- Source material:

- Opening Delimiter -

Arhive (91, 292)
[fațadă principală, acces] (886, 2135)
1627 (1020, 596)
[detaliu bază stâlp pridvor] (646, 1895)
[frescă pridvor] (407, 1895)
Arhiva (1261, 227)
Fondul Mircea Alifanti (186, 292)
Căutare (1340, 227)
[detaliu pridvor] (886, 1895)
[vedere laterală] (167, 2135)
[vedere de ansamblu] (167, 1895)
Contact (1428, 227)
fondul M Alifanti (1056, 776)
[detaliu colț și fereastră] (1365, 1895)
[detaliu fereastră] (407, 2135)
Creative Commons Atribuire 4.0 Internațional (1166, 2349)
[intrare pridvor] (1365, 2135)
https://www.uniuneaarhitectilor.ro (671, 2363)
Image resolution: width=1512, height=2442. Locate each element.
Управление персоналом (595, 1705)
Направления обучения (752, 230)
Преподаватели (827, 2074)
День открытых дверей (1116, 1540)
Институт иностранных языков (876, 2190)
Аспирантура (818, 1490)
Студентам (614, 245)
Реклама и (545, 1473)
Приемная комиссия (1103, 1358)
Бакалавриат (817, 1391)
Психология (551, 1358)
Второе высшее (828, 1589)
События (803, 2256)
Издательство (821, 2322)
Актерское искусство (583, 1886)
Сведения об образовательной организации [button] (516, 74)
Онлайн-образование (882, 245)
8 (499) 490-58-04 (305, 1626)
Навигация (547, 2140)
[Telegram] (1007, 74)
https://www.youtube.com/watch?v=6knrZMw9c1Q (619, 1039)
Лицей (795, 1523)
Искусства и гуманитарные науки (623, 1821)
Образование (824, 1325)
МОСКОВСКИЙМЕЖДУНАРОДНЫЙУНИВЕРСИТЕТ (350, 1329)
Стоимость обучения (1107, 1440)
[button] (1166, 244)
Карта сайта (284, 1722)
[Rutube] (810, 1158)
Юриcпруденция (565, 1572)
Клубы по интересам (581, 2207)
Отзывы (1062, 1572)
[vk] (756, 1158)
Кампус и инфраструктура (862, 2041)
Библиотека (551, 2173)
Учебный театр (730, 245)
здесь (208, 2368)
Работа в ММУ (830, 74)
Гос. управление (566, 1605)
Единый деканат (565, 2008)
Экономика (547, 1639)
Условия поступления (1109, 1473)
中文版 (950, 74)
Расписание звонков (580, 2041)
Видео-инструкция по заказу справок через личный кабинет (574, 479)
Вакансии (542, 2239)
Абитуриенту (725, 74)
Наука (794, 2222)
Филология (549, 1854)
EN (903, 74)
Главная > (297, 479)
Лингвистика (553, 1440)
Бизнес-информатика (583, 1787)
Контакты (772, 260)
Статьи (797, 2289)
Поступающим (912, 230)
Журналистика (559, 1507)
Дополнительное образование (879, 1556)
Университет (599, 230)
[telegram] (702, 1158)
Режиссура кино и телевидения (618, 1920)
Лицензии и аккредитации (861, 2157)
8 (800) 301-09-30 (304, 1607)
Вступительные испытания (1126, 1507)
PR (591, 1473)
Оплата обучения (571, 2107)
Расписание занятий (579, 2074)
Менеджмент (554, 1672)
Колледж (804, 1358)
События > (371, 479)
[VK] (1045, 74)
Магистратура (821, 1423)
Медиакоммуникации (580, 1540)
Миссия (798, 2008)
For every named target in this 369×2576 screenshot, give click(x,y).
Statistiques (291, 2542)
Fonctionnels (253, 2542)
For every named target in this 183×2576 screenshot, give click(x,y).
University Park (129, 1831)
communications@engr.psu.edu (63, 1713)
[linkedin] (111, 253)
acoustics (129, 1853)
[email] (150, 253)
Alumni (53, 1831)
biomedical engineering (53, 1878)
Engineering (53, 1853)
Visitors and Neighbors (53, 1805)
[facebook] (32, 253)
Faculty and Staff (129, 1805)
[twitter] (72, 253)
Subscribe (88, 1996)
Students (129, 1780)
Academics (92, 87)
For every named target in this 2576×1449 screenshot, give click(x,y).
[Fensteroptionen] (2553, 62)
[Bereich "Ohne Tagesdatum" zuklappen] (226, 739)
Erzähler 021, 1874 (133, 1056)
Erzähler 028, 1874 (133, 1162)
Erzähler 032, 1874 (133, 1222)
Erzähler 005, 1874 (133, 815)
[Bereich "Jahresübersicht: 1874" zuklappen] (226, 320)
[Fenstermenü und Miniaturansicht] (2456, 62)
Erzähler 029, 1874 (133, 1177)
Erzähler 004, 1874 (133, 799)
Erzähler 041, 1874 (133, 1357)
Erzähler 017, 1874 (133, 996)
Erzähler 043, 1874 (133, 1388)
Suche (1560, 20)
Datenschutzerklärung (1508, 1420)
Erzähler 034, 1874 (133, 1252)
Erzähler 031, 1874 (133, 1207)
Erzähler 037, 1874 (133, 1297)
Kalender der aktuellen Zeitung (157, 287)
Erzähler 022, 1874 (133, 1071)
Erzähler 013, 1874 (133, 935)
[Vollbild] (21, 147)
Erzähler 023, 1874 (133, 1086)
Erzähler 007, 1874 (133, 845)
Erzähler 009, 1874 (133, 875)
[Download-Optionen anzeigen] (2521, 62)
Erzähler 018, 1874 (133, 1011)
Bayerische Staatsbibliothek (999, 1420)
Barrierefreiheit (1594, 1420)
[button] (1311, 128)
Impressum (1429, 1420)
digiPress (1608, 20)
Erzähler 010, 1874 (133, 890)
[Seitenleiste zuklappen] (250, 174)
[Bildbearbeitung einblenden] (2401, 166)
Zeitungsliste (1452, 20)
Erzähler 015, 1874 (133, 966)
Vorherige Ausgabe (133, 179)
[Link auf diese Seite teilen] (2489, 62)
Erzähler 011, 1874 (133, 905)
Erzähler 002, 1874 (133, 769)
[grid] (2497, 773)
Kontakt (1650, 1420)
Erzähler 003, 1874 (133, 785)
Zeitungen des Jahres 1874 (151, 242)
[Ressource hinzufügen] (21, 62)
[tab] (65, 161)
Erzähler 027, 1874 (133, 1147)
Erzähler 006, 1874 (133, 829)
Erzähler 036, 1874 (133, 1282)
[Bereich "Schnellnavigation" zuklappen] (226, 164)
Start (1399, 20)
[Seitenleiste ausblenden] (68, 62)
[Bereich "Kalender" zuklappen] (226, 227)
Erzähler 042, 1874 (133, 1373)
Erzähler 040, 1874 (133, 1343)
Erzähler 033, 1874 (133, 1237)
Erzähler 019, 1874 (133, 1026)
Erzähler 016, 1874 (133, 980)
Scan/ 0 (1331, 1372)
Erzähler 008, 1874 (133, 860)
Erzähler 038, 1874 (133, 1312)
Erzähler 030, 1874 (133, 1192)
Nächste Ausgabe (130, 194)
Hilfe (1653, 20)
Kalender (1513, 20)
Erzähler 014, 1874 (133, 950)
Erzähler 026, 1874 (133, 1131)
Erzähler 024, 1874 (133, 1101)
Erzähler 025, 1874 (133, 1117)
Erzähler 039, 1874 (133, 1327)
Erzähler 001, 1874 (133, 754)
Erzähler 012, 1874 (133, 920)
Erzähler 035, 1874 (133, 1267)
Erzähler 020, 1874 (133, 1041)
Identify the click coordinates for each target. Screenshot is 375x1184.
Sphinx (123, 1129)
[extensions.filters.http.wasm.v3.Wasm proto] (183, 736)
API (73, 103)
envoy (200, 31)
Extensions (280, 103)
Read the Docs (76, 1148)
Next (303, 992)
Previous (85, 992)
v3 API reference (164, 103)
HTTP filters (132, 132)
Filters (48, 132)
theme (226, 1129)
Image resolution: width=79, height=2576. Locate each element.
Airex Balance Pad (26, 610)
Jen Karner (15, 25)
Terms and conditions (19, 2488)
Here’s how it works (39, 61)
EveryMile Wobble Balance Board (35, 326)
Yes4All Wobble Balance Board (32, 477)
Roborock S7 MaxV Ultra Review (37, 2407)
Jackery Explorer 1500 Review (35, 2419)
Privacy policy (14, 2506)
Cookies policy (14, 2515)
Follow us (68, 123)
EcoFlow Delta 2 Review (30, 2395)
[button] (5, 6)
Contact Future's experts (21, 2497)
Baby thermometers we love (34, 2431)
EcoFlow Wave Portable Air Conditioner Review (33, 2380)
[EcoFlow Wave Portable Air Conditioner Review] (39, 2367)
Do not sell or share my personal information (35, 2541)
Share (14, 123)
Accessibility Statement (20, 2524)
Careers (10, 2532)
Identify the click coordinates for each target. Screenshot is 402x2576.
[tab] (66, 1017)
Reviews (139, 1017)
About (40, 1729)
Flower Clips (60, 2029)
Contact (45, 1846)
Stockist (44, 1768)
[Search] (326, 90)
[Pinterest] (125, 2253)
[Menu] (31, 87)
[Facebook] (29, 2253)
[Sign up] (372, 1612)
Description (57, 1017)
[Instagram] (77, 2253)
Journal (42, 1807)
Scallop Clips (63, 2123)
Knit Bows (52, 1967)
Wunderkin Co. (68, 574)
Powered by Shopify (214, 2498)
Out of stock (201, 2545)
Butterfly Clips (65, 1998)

- Closing Delimiter -

- What to produce:
All lines from the opening of the listing above through the line that contains "fondul M Alifanti (1056, 776)" should be given again exactly, and nothing more.

- Answer section:
Arhive (91, 292)
[fațadă principală, acces] (886, 2135)
1627 (1020, 596)
[detaliu bază stâlp pridvor] (646, 1895)
[frescă pridvor] (407, 1895)
Arhiva (1261, 227)
Fondul Mircea Alifanti (186, 292)
Căutare (1340, 227)
[detaliu pridvor] (886, 1895)
[vedere laterală] (167, 2135)
[vedere de ansamblu] (167, 1895)
Contact (1428, 227)
fondul M Alifanti (1056, 776)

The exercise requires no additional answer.